Data:
__________
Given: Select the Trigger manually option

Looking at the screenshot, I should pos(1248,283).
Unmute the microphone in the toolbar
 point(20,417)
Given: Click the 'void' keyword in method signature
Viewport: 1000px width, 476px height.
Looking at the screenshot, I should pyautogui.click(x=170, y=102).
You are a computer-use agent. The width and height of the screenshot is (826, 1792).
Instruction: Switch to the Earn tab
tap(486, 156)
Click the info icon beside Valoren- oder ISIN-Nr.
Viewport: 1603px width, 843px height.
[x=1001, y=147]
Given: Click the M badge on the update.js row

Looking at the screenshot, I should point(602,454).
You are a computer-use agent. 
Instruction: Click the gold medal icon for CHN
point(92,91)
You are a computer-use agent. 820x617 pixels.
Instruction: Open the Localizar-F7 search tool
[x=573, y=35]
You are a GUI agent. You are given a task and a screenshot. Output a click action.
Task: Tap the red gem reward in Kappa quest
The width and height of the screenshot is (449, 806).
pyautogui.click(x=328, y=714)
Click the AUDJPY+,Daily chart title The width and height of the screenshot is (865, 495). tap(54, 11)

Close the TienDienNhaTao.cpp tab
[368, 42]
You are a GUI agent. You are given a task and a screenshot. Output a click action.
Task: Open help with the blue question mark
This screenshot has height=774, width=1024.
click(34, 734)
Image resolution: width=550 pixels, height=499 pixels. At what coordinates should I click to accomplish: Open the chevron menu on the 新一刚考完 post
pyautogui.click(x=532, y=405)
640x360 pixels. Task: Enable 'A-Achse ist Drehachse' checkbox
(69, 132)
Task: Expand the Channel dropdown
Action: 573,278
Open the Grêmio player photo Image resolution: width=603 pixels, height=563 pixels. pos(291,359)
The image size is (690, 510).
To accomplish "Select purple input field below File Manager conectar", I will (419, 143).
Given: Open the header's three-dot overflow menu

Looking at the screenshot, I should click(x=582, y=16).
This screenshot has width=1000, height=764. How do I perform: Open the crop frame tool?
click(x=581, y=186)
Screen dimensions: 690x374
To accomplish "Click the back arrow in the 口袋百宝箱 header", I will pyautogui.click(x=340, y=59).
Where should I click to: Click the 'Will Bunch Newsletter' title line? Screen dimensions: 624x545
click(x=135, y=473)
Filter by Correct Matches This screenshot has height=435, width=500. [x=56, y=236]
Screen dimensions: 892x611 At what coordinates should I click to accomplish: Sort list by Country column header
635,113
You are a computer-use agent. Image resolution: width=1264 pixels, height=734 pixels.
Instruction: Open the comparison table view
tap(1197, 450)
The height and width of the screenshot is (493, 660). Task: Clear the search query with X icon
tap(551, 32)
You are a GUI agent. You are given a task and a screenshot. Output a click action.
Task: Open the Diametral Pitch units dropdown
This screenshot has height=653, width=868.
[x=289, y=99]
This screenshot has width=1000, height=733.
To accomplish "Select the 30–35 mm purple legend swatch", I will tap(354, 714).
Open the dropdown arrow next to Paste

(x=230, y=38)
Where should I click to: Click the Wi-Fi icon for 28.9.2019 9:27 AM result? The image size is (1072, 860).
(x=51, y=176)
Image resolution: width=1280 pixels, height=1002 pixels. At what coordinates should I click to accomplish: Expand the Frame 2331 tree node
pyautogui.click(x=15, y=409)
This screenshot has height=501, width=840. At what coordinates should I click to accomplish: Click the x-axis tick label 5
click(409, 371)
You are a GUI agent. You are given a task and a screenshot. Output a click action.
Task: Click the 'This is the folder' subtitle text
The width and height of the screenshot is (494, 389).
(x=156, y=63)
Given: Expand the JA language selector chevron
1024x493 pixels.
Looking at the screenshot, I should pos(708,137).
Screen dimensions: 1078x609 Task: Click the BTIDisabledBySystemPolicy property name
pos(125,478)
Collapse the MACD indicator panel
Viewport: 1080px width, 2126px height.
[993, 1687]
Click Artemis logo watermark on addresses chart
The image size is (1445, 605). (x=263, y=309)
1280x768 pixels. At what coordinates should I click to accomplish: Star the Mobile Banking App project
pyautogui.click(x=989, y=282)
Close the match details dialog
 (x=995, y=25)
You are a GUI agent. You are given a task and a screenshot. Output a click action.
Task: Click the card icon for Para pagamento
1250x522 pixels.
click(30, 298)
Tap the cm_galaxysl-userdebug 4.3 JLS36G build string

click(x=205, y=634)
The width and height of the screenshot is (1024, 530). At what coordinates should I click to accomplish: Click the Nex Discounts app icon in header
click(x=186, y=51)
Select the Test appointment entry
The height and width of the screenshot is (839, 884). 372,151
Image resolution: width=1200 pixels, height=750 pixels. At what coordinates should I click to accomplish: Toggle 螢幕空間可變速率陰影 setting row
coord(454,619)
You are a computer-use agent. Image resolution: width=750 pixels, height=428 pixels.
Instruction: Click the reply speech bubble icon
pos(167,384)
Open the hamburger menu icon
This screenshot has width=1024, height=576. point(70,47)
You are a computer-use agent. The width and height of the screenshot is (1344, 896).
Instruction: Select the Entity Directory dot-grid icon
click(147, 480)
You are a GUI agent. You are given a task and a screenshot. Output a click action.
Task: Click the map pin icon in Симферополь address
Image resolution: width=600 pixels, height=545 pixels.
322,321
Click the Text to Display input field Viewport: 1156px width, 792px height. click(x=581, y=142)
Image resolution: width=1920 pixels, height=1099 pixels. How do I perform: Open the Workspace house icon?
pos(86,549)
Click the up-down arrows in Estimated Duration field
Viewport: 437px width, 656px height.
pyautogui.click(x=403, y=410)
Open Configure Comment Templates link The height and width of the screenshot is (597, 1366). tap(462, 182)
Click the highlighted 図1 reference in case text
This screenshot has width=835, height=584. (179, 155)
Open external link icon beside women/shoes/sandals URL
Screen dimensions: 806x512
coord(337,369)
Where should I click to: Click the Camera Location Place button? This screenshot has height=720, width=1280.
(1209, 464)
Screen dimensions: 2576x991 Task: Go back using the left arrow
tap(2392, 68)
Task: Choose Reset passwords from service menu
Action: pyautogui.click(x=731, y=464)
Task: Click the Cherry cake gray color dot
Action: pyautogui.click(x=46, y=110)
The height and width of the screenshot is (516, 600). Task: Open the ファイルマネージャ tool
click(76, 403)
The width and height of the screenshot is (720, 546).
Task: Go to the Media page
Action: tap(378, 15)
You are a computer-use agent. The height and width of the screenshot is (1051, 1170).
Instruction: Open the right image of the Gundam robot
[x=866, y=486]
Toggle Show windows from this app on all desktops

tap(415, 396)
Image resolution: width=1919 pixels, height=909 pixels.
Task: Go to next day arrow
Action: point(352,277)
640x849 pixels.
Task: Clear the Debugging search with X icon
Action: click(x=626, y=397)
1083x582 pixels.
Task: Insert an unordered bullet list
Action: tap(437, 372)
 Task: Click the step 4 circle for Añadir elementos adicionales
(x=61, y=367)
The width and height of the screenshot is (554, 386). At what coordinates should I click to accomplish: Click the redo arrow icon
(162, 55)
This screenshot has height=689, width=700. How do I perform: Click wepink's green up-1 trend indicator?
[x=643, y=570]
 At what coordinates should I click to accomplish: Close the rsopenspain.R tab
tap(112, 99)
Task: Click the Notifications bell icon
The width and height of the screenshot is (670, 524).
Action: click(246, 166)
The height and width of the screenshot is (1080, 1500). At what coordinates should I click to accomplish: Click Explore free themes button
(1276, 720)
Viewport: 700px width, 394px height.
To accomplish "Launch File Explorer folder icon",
__________
How to complete this task: Start at the first line and transcribe the data exactly through the last.

The completed task:
Given: Select the Trigger manually option

Looking at the screenshot, I should pos(1248,283).
Unmute the microphone in the toolbar
 point(20,417)
Given: Click the 'void' keyword in method signature
Viewport: 1000px width, 476px height.
Looking at the screenshot, I should pyautogui.click(x=170, y=102).
You are a computer-use agent. The width and height of the screenshot is (826, 1792).
Instruction: Switch to the Earn tab
tap(486, 156)
Click the info icon beside Valoren- oder ISIN-Nr.
Viewport: 1603px width, 843px height.
[x=1001, y=147]
Given: Click the M badge on the update.js row

Looking at the screenshot, I should point(602,454).
You are a computer-use agent. 
Instruction: Click the gold medal icon for CHN
point(92,91)
You are a computer-use agent. 820x617 pixels.
Instruction: Open the Localizar-F7 search tool
[x=573, y=35]
You are a GUI agent. You are given a task and a screenshot. Output a click action.
Task: Tap the red gem reward in Kappa quest
The width and height of the screenshot is (449, 806).
pyautogui.click(x=328, y=714)
Click the AUDJPY+,Daily chart title The width and height of the screenshot is (865, 495). tap(54, 11)

Close the TienDienNhaTao.cpp tab
[368, 42]
You are a GUI agent. You are given a task and a screenshot. Output a click action.
Task: Open help with the blue question mark
This screenshot has height=774, width=1024.
click(34, 734)
Image resolution: width=550 pixels, height=499 pixels. At what coordinates should I click to accomplish: Open the chevron menu on the 新一刚考完 post
pyautogui.click(x=532, y=405)
640x360 pixels. Task: Enable 'A-Achse ist Drehachse' checkbox
(69, 132)
Task: Expand the Channel dropdown
Action: 573,278
Open the Grêmio player photo Image resolution: width=603 pixels, height=563 pixels. pos(291,359)
The image size is (690, 510).
To accomplish "Select purple input field below File Manager conectar", I will (419, 143).
Given: Open the header's three-dot overflow menu

Looking at the screenshot, I should click(x=582, y=16).
This screenshot has width=1000, height=764. How do I perform: Open the crop frame tool?
click(x=581, y=186)
Screen dimensions: 690x374
To accomplish "Click the back arrow in the 口袋百宝箱 header", I will pyautogui.click(x=340, y=59).
Where should I click to: Click the 'Will Bunch Newsletter' title line? Screen dimensions: 624x545
click(x=135, y=473)
Filter by Correct Matches This screenshot has height=435, width=500. [x=56, y=236]
Screen dimensions: 892x611 At what coordinates should I click to accomplish: Sort list by Country column header
635,113
You are a computer-use agent. Image resolution: width=1264 pixels, height=734 pixels.
Instruction: Open the comparison table view
tap(1197, 450)
The height and width of the screenshot is (493, 660). Task: Clear the search query with X icon
tap(551, 32)
You are a GUI agent. You are given a task and a screenshot. Output a click action.
Task: Open the Diametral Pitch units dropdown
This screenshot has height=653, width=868.
[x=289, y=99]
This screenshot has width=1000, height=733.
To accomplish "Select the 30–35 mm purple legend swatch", I will tap(354, 714).
Open the dropdown arrow next to Paste

(x=230, y=38)
Where should I click to: Click the Wi-Fi icon for 28.9.2019 9:27 AM result? The image size is (1072, 860).
(x=51, y=176)
Image resolution: width=1280 pixels, height=1002 pixels. At what coordinates should I click to accomplish: Expand the Frame 2331 tree node
pyautogui.click(x=15, y=409)
This screenshot has height=501, width=840. At what coordinates should I click to accomplish: Click the x-axis tick label 5
click(409, 371)
You are a GUI agent. You are given a task and a screenshot. Output a click action.
Task: Click the 'This is the folder' subtitle text
The width and height of the screenshot is (494, 389).
(x=156, y=63)
Given: Expand the JA language selector chevron
1024x493 pixels.
Looking at the screenshot, I should pos(708,137).
Screen dimensions: 1078x609 Task: Click the BTIDisabledBySystemPolicy property name
pos(125,478)
Collapse the MACD indicator panel
Viewport: 1080px width, 2126px height.
[993, 1687]
Click Artemis logo watermark on addresses chart
The image size is (1445, 605). (x=263, y=309)
1280x768 pixels. At what coordinates should I click to accomplish: Star the Mobile Banking App project
pyautogui.click(x=989, y=282)
Close the match details dialog
 (x=995, y=25)
You are a GUI agent. You are given a task and a screenshot. Output a click action.
Task: Click the card icon for Para pagamento
1250x522 pixels.
click(30, 298)
Tap the cm_galaxysl-userdebug 4.3 JLS36G build string

click(x=205, y=634)
The width and height of the screenshot is (1024, 530). At what coordinates should I click to accomplish: Click the Nex Discounts app icon in header
click(x=186, y=51)
Select the Test appointment entry
The height and width of the screenshot is (839, 884). 372,151
Image resolution: width=1200 pixels, height=750 pixels. At what coordinates should I click to accomplish: Toggle 螢幕空間可變速率陰影 setting row
coord(454,619)
You are a computer-use agent. Image resolution: width=750 pixels, height=428 pixels.
Instruction: Click the reply speech bubble icon
pos(167,384)
Open the hamburger menu icon
This screenshot has width=1024, height=576. point(70,47)
You are a computer-use agent. The width and height of the screenshot is (1344, 896).
Instruction: Select the Entity Directory dot-grid icon
click(147, 480)
You are a GUI agent. You are given a task and a screenshot. Output a click action.
Task: Click the map pin icon in Симферополь address
Image resolution: width=600 pixels, height=545 pixels.
322,321
Click the Text to Display input field Viewport: 1156px width, 792px height. click(x=581, y=142)
Image resolution: width=1920 pixels, height=1099 pixels. How do I perform: Open the Workspace house icon?
pos(86,549)
Click the up-down arrows in Estimated Duration field
Viewport: 437px width, 656px height.
pyautogui.click(x=403, y=410)
Open Configure Comment Templates link The height and width of the screenshot is (597, 1366). tap(462, 182)
Click the highlighted 図1 reference in case text
This screenshot has width=835, height=584. (179, 155)
Open external link icon beside women/shoes/sandals URL
Screen dimensions: 806x512
coord(337,369)
Where should I click to: Click the Camera Location Place button? This screenshot has height=720, width=1280.
(1209, 464)
Screen dimensions: 2576x991 Task: Go back using the left arrow
tap(2392, 68)
Task: Choose Reset passwords from service menu
Action: pyautogui.click(x=731, y=464)
Task: Click the Cherry cake gray color dot
Action: pyautogui.click(x=46, y=110)
The height and width of the screenshot is (516, 600). Task: Open the ファイルマネージャ tool
click(76, 403)
The width and height of the screenshot is (720, 546).
Task: Go to the Media page
Action: tap(378, 15)
You are a computer-use agent. The height and width of the screenshot is (1051, 1170).
Instruction: Open the right image of the Gundam robot
[x=866, y=486]
Toggle Show windows from this app on all desktops

tap(415, 396)
Image resolution: width=1919 pixels, height=909 pixels.
Task: Go to next day arrow
Action: point(352,277)
640x849 pixels.
Task: Clear the Debugging search with X icon
Action: click(x=626, y=397)
1083x582 pixels.
Task: Insert an unordered bullet list
Action: tap(437, 372)
 Task: Click the step 4 circle for Añadir elementos adicionales
(x=61, y=367)
The width and height of the screenshot is (554, 386). At what coordinates should I click to accomplish: Click the redo arrow icon
(162, 55)
This screenshot has height=689, width=700. How do I perform: Click wepink's green up-1 trend indicator?
[x=643, y=570]
 At what coordinates should I click to accomplish: Close the rsopenspain.R tab
tap(112, 99)
Task: Click the Notifications bell icon
The width and height of the screenshot is (670, 524).
Action: click(246, 166)
The height and width of the screenshot is (1080, 1500). At what coordinates should I click to accomplish: Click Explore free themes button
(1276, 720)
Viewport: 700px width, 394px height.
To accomplish "Launch File Explorer folder icon",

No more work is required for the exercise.